A child so begotten by an unmarried girl remains a love child as long as the impregnator of the mother didn't perform any traditional marital rites on the "head of the girl" before the baby is delivery.
In the traditional Igbo towns of Anambra State, a love child belongs to the family of the paternal grandfather and is regarded as the last born in the lineage of his or her mother and as such, bears the mother's surname.
Until recently, pregnant unmarried girls had their usefulness as they were very sought-after by men who had not been able to impregnate their own wives after many years of trials. Such a man would be encouraged to go marry an accidentally pregnant girl at a discounted bride price and take her home.
In Igbo tradition, the man who paid the bride price of a woman is the owner or the father of her children.
Anybody who impregnates another man's wife or an unmarried daughter of another man has worked in vain because bride price is the only paternity test in Igbo land.
Getting pregnant by accident in one's father's house and a successful delivery, in some Igbo towns (especially in two towns near Asaba in Delta state) were regarded as a proof of fertility. Hence, parents who have an only son would encourage their son to marry a young woman who has successfully given birth than to gamble with a virgin.
I'm guilty of not going for or dealing with the inexperienced or a rookie . I go for the experienced or someone who had done it before!
I would rather employ an experienced staff in my team than a fresh graduate without work experience expecially when I don't have the luxury to wait for so long for results.
I can't gamble with my employers' lack of patience as I have a huge performance targets to meet.
Rookies or the inexperienced may never deliver in their bosses' career lives. And that's the fear of the parents with only one son.
It happened that in early 1970s, a billionaire and my townsman was in dire need of a male child having sired many daughters. At that time, every reasonable man needed a male child to continue or extend his lineage.
It is a big cultural burden for a man whose children are females only to have his ancestral light quench in his hand. He fears that when all his female children get married, the patrilineal gate would be closed unless he would be prepared to persuade one of his daughters to stay behind (i.e to remain unmarried) and be impregnated by one or many willing men of her choice to beget male children that would main the family's name in a ritual known as "ịhachị Nwanyi".
For my billionaire townsman, a townwide search was commissioned and the lot fell on one of my unmarried cousins who not only had had a love child at home but a male one. Her baby was still a toddler when she was identified and selected.
My lucky cousin was deemed to have a demonstrable ability to beget a male child for the needy wealthy man. Marriage ceremony was organised and bride price paid in full.

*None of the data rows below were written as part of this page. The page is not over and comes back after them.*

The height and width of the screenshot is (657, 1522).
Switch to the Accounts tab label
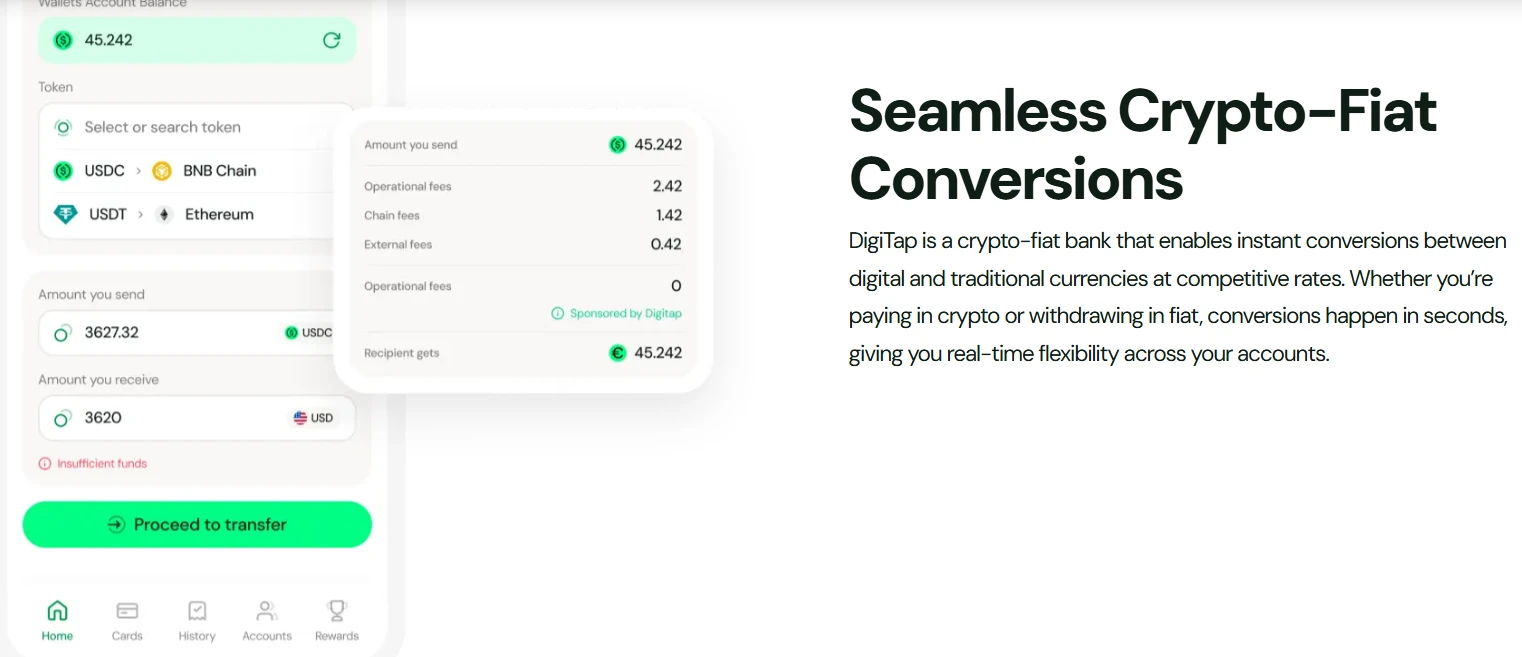[x=267, y=636]
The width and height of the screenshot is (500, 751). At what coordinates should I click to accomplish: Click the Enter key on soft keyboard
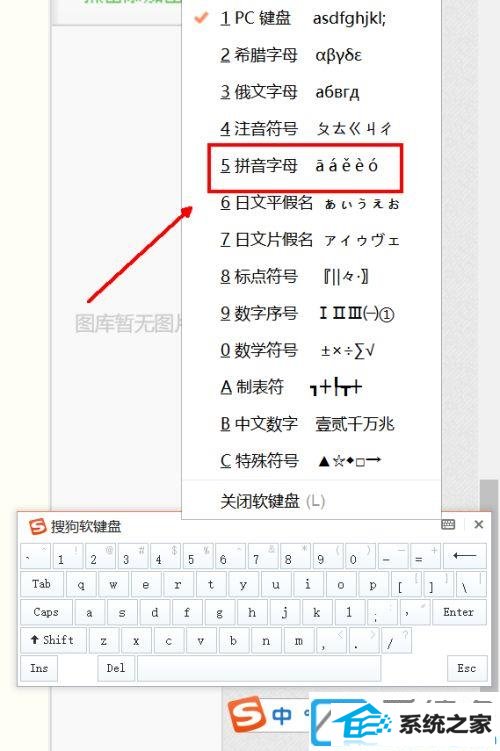pyautogui.click(x=458, y=612)
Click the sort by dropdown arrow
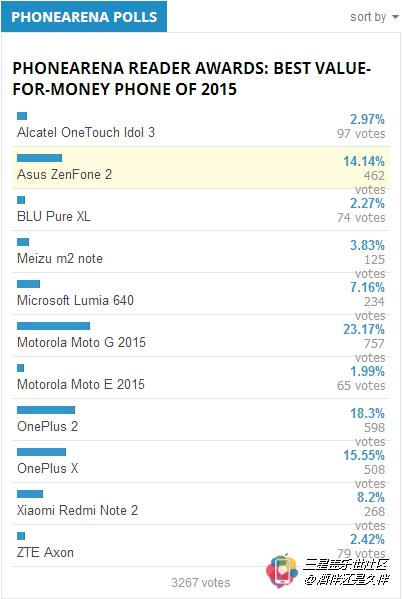Image resolution: width=402 pixels, height=599 pixels. point(395,17)
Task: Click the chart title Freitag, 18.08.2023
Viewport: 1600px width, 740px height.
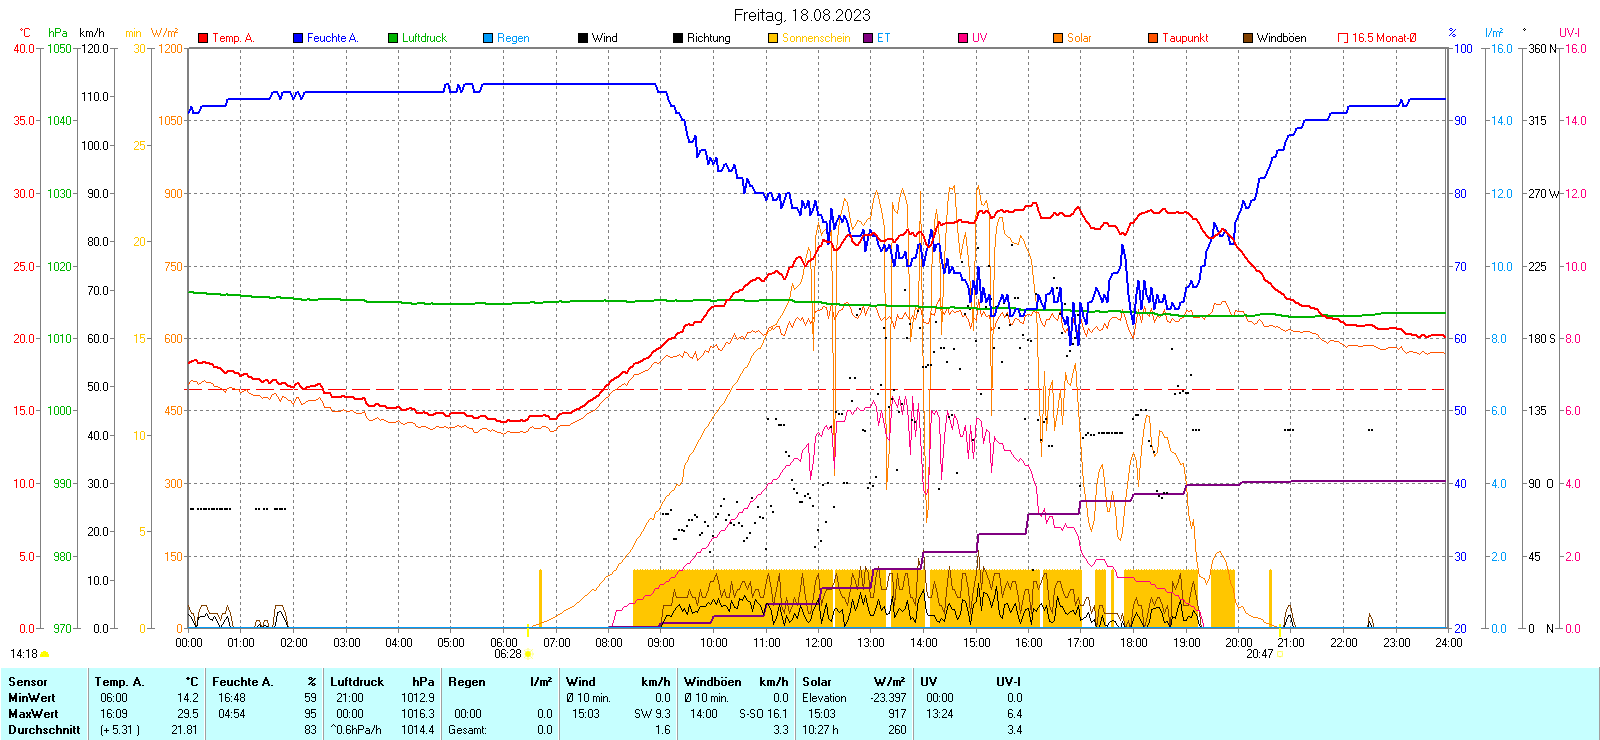Action: coord(801,15)
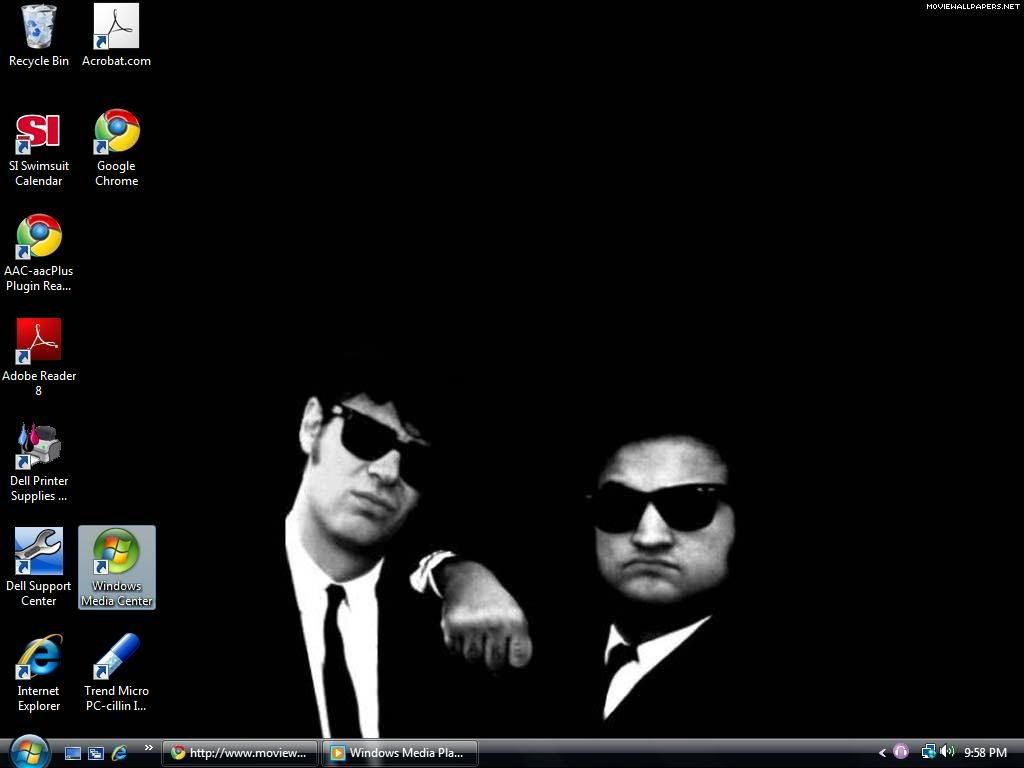Select the Acrobat.com desktop shortcut
This screenshot has width=1024, height=768.
tap(116, 28)
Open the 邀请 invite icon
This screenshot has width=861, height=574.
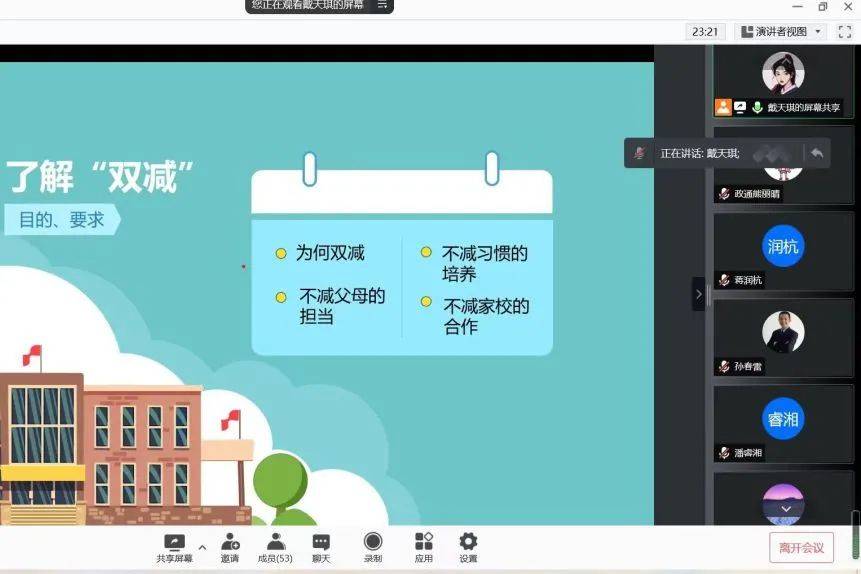pyautogui.click(x=230, y=543)
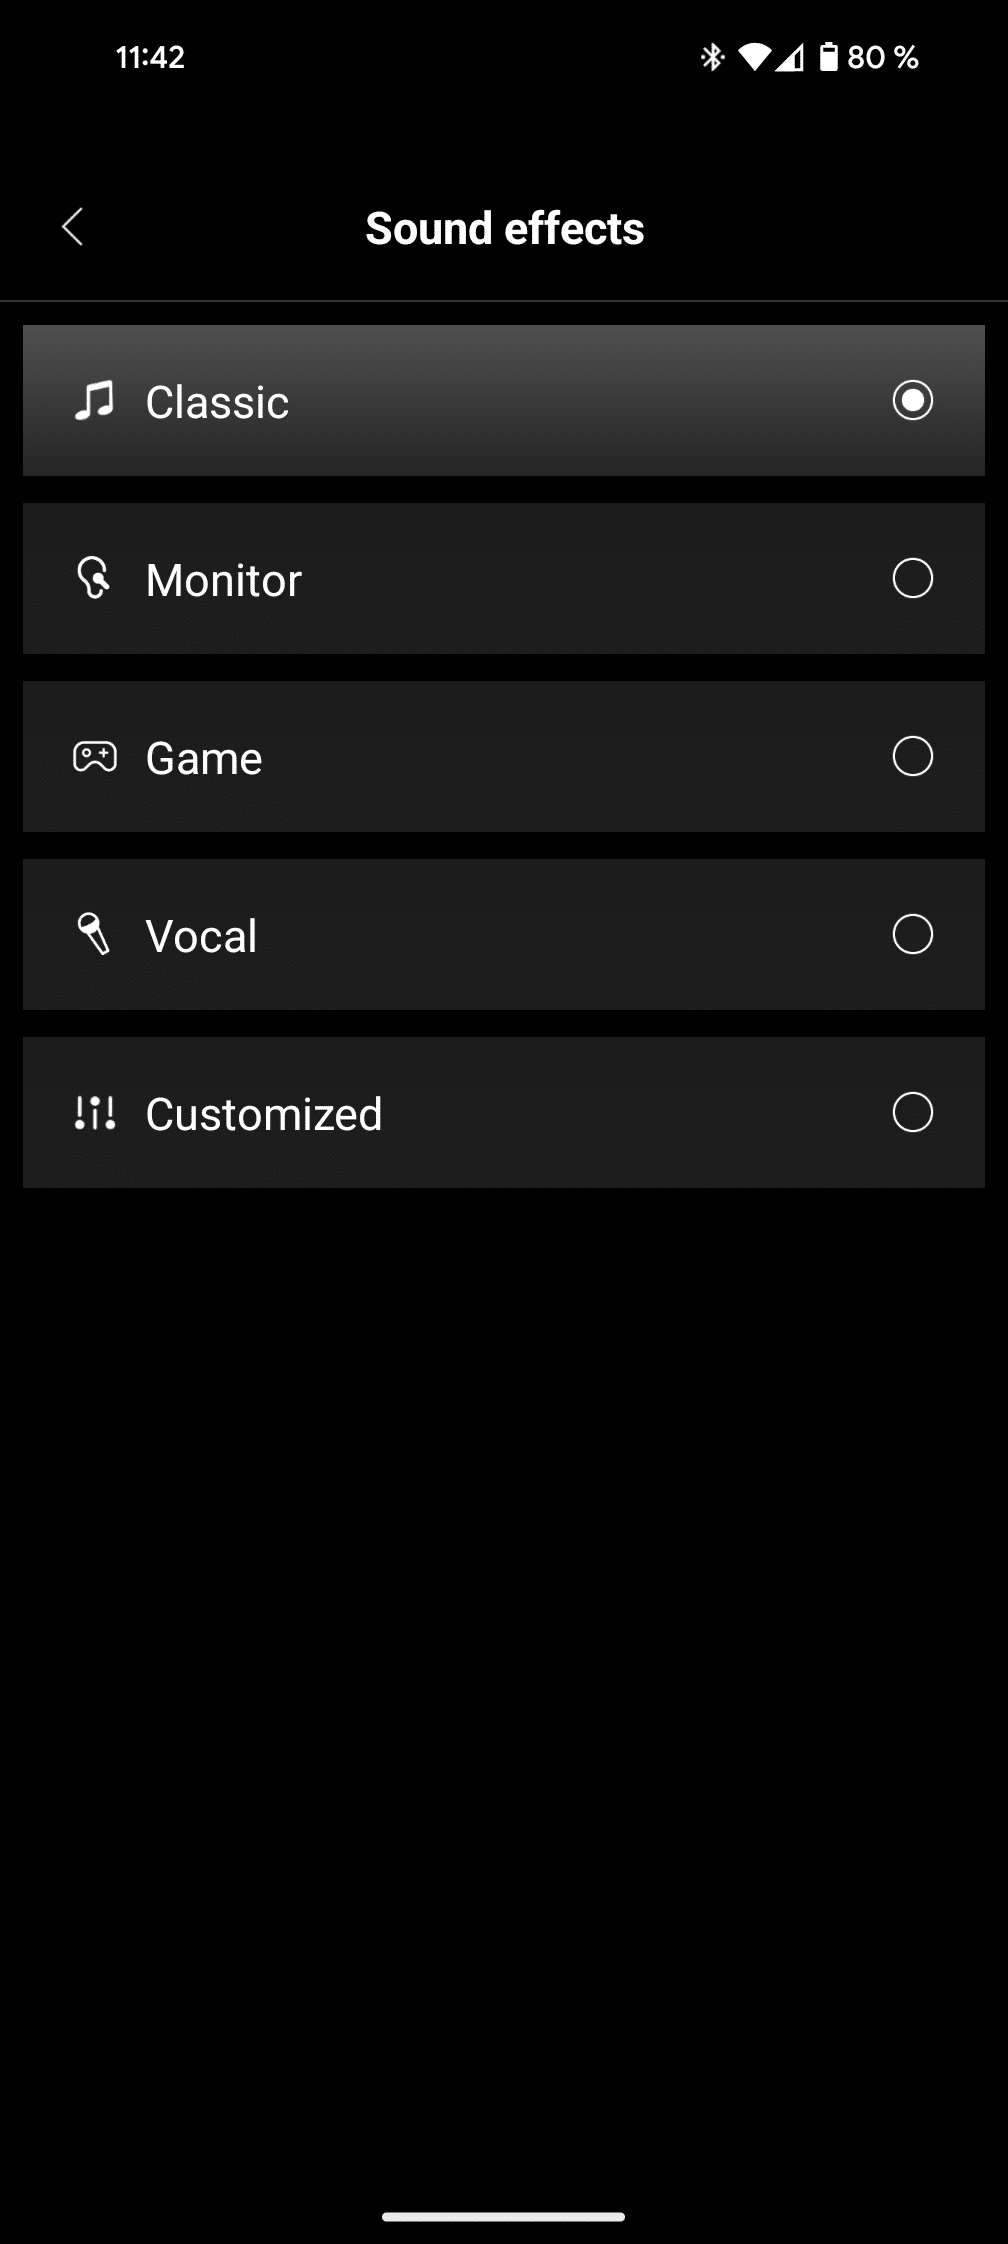The image size is (1008, 2244).
Task: Tap the bottom navigation gesture bar
Action: (504, 2217)
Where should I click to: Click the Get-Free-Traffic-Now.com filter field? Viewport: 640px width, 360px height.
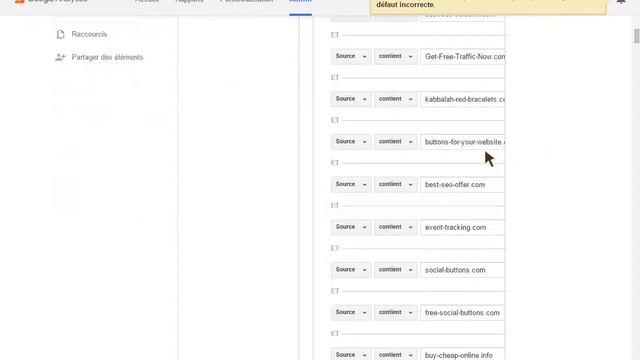pos(462,57)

My cousin kept her marriage promise.
She delivered the male child the rich man needed. Even as wife number two, she got promoted to the owner of the compound. Her male child would inherit the man's business.
But times have changed.
Sound education and empowerment of the girl-child has brought about a new culture in Africa.
Very independent ladies and their male cohorts have now domesticated the frightening western practice of Baby Mama and Baby Papa while the elders watch in awe.
Some "lazy youths" nowadays even have the boldness to make the resultant love children, from unlawful sex glitch, bear the surnames of the illegal male bunkerers of communal honey pots.